🤖 AI Summary
Acquiring high-quality agentic data—encompassing user intent, tool invocation, parameterized execution, and verifiable trajectories—is costly and difficult to scale in large language model (LLM)-based agent training.
Method: This paper introduces the first fully LLM-driven, modular framework for synthetic agentic data generation. It integrates constrained prompt engineering, structured pseudocode generation, tool specification embedding, and execution trajectory modeling, augmented by JSON Schema–enforced syntactic constraints and a discriminative filtering mechanism to enable end-to-end, multi-turn, multi-task generation of goal decomposition, tool selection, and execution tracing.
Results: Experiments show >98% syntactic correctness, significantly improved semantic consistency over baselines, and >90% reduction in human annotation effort. The framework enables scalable, reproducible, and verifiable construction of agentic training data.
📝 Abstract
Large language models (LLMs) are increasingly deployed as agents, expected to decompose goals, invoke tools, and verify results in dynamic environments. Realizing these capabilities requires access to agentic data- structured interaction records that couple user intents with tool specifications, argument-grounded calls, and verifiable execution traces. However, collecting such data from human annotators is costly, time-consuming, and difficult to scale.
We present a unified framework for synthesizing agentic data using only LLMs, without any human-in-the-loop supervision. This framework decomposes generation into modular pipelines that produce complete interaction records spanning task specifications, tool definitions, policy pseudocode, natural language exchanges, and execution traces. Records conform to strict syntactic and semantic constraints, ensuring machine-parseability and faithful alignment across inputs, outputs, and tool calls.

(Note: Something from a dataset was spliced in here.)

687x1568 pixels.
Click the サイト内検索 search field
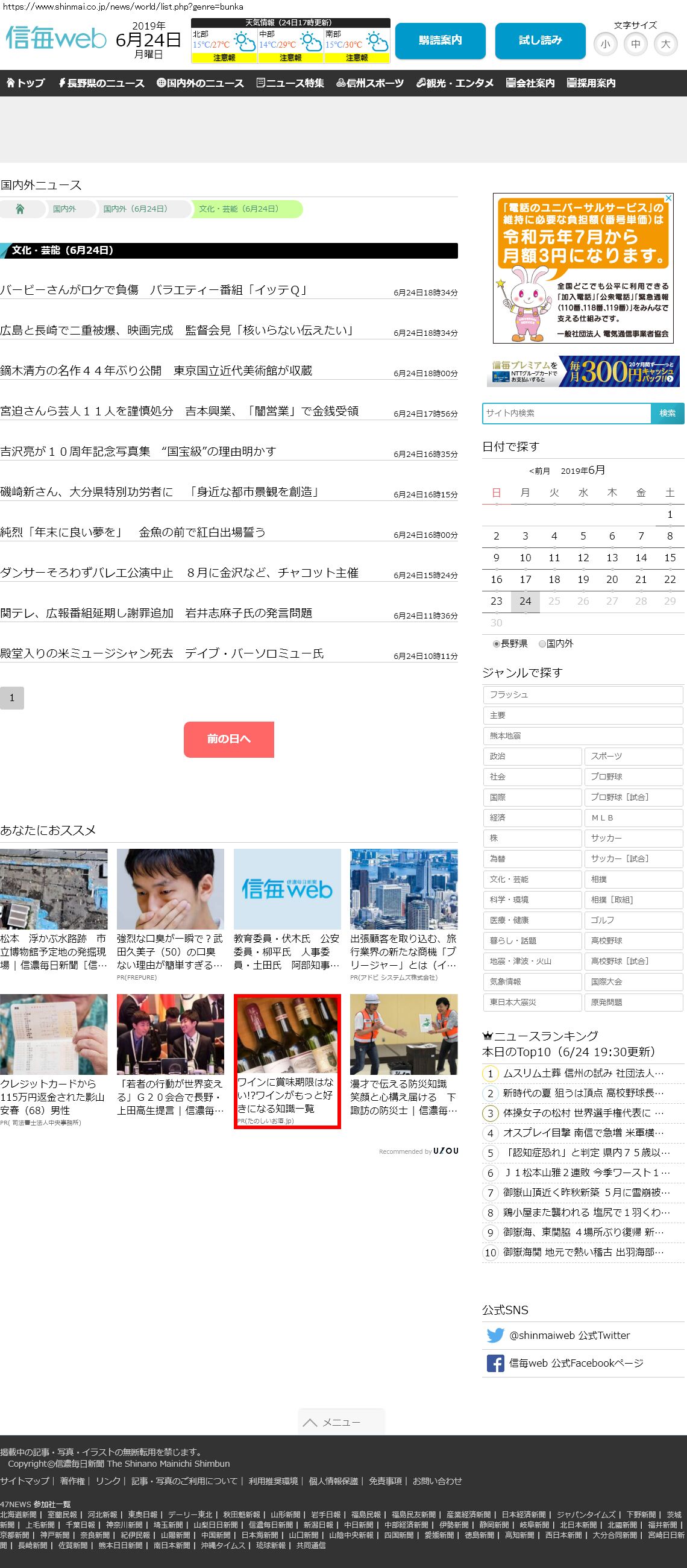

Beyond single tasks, there is support for both multi-task and multi-turn agent interactions, enabling the construction of datasets that reflect the full spectrum of tool-use competencies. To ensure quality and consistency, the framework integrates constrained generation formats, JSON-schema validation, and judge-based filtering.
This paper formalizes the schema for agentic records, details the prompt design principles that guide generation, and introduces scalable pipelines for high-quality synthetic data. By providing a reproducible, LLM-only alternative to manual collection, hence advancing the development of agentic LLMs capable of robust tool use.